BEGIN

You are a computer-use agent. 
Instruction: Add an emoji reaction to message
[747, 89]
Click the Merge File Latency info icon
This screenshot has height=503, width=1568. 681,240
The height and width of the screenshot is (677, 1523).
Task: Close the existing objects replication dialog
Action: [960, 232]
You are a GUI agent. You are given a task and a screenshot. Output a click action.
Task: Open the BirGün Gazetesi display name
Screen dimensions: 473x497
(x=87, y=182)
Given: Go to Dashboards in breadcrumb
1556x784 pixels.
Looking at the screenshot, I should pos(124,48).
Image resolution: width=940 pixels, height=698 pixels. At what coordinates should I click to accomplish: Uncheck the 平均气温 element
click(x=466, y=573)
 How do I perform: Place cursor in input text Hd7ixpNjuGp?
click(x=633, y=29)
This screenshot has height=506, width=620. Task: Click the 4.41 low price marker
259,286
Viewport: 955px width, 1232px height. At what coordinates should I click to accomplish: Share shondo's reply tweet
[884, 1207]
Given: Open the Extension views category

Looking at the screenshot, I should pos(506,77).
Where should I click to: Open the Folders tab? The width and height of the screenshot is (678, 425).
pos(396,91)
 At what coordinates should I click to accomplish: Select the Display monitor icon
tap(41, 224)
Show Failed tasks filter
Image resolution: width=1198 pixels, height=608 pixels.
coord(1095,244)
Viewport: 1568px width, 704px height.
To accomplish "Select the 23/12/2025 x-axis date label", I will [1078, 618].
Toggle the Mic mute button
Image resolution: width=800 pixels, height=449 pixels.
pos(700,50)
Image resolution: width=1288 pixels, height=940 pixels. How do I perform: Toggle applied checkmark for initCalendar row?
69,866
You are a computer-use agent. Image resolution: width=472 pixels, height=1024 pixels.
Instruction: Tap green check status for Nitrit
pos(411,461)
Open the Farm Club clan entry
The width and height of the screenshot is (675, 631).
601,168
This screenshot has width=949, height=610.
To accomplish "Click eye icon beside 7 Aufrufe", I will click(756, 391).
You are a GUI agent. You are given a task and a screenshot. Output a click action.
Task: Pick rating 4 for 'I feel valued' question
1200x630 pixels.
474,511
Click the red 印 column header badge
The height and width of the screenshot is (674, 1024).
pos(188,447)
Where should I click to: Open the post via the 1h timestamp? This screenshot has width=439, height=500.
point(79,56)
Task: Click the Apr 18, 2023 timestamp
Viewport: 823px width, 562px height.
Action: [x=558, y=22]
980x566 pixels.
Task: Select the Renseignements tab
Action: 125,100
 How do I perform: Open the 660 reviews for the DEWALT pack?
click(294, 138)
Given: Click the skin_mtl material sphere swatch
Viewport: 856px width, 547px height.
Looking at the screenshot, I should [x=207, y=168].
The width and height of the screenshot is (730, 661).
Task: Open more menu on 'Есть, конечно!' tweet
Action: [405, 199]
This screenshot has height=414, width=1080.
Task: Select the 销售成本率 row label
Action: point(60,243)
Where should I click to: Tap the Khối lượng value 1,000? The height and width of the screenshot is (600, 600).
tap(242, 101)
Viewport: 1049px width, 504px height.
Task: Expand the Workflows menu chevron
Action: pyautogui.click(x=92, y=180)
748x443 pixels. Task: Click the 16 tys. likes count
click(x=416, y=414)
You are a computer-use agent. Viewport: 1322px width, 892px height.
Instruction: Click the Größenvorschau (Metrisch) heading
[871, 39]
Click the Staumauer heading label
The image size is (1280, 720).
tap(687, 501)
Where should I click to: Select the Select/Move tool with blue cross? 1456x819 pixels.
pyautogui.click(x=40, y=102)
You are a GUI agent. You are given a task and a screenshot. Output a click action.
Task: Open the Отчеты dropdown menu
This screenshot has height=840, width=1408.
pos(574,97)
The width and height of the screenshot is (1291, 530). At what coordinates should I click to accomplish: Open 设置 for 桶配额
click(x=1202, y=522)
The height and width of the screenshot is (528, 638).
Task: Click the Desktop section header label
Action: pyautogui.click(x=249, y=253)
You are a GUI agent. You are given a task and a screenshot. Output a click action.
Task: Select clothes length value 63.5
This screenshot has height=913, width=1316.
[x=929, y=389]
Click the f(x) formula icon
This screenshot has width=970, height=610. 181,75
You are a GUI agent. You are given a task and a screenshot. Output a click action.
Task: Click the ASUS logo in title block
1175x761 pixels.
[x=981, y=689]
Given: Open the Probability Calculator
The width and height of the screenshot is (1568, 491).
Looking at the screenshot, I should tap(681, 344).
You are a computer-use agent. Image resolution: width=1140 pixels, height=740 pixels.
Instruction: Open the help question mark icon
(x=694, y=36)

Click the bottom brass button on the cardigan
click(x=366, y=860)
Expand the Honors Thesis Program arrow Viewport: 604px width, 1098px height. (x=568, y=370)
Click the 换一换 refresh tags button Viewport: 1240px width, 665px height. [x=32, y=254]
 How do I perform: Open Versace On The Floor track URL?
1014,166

END

> To do:
Every line above is to be transcribed exactly.

> Task result:
You are a computer-use agent. 
Instruction: Add an emoji reaction to message
[747, 89]
Click the Merge File Latency info icon
This screenshot has height=503, width=1568. 681,240
The height and width of the screenshot is (677, 1523).
Task: Close the existing objects replication dialog
Action: [960, 232]
You are a GUI agent. You are given a task and a screenshot. Output a click action.
Task: Open the BirGün Gazetesi display name
Screen dimensions: 473x497
(x=87, y=182)
Given: Go to Dashboards in breadcrumb
1556x784 pixels.
Looking at the screenshot, I should pos(124,48).
Image resolution: width=940 pixels, height=698 pixels. At what coordinates should I click to accomplish: Uncheck the 平均气温 element
click(x=466, y=573)
 How do I perform: Place cursor in input text Hd7ixpNjuGp?
click(x=633, y=29)
This screenshot has height=506, width=620. Task: Click the 4.41 low price marker
259,286
Viewport: 955px width, 1232px height. At what coordinates should I click to accomplish: Share shondo's reply tweet
[884, 1207]
Given: Open the Extension views category

Looking at the screenshot, I should pos(506,77).
Where should I click to: Open the Folders tab? The width and height of the screenshot is (678, 425).
pos(396,91)
 At what coordinates should I click to accomplish: Select the Display monitor icon
tap(41, 224)
Show Failed tasks filter
Image resolution: width=1198 pixels, height=608 pixels.
coord(1095,244)
Viewport: 1568px width, 704px height.
To accomplish "Select the 23/12/2025 x-axis date label", I will [1078, 618].
Toggle the Mic mute button
Image resolution: width=800 pixels, height=449 pixels.
pos(700,50)
Image resolution: width=1288 pixels, height=940 pixels. How do I perform: Toggle applied checkmark for initCalendar row?
69,866
You are a computer-use agent. Image resolution: width=472 pixels, height=1024 pixels.
Instruction: Tap green check status for Nitrit
pos(411,461)
Open the Farm Club clan entry
The width and height of the screenshot is (675, 631).
601,168
This screenshot has width=949, height=610.
To accomplish "Click eye icon beside 7 Aufrufe", I will click(756, 391).
You are a GUI agent. You are given a task and a screenshot. Output a click action.
Task: Pick rating 4 for 'I feel valued' question
1200x630 pixels.
474,511
Click the red 印 column header badge
The height and width of the screenshot is (674, 1024).
pos(188,447)
Where should I click to: Open the post via the 1h timestamp? This screenshot has width=439, height=500.
point(79,56)
Task: Click the Apr 18, 2023 timestamp
Viewport: 823px width, 562px height.
Action: [x=558, y=22]
980x566 pixels.
Task: Select the Renseignements tab
Action: 125,100
 How do I perform: Open the 660 reviews for the DEWALT pack?
click(294, 138)
Given: Click the skin_mtl material sphere swatch
Viewport: 856px width, 547px height.
Looking at the screenshot, I should [x=207, y=168].
The width and height of the screenshot is (730, 661).
Task: Open more menu on 'Есть, конечно!' tweet
Action: [405, 199]
This screenshot has height=414, width=1080.
Task: Select the 销售成本率 row label
Action: point(60,243)
Where should I click to: Tap the Khối lượng value 1,000? The height and width of the screenshot is (600, 600).
tap(242, 101)
Viewport: 1049px width, 504px height.
Task: Expand the Workflows menu chevron
Action: pyautogui.click(x=92, y=180)
748x443 pixels. Task: Click the 16 tys. likes count
click(x=416, y=414)
You are a computer-use agent. Viewport: 1322px width, 892px height.
Instruction: Click the Größenvorschau (Metrisch) heading
[871, 39]
Click the Staumauer heading label
The image size is (1280, 720).
tap(687, 501)
Where should I click to: Select the Select/Move tool with blue cross? 1456x819 pixels.
pyautogui.click(x=40, y=102)
You are a GUI agent. You are given a task and a screenshot. Output a click action.
Task: Open the Отчеты dropdown menu
This screenshot has height=840, width=1408.
pos(574,97)
The width and height of the screenshot is (1291, 530). At what coordinates should I click to accomplish: Open 设置 for 桶配额
click(x=1202, y=522)
The height and width of the screenshot is (528, 638).
Task: Click the Desktop section header label
Action: pyautogui.click(x=249, y=253)
You are a GUI agent. You are given a task and a screenshot. Output a click action.
Task: Select clothes length value 63.5
This screenshot has height=913, width=1316.
[x=929, y=389]
Click the f(x) formula icon
This screenshot has width=970, height=610. 181,75
You are a GUI agent. You are given a task and a screenshot. Output a click action.
Task: Click the ASUS logo in title block
1175x761 pixels.
[x=981, y=689]
Given: Open the Probability Calculator
The width and height of the screenshot is (1568, 491).
Looking at the screenshot, I should tap(681, 344).
You are a computer-use agent. Image resolution: width=1140 pixels, height=740 pixels.
Instruction: Open the help question mark icon
(x=694, y=36)

Click the bottom brass button on the cardigan
click(x=366, y=860)
Expand the Honors Thesis Program arrow Viewport: 604px width, 1098px height. (x=568, y=370)
Click the 换一换 refresh tags button Viewport: 1240px width, 665px height. [x=32, y=254]
 How do I perform: Open Versace On The Floor track URL?
1014,166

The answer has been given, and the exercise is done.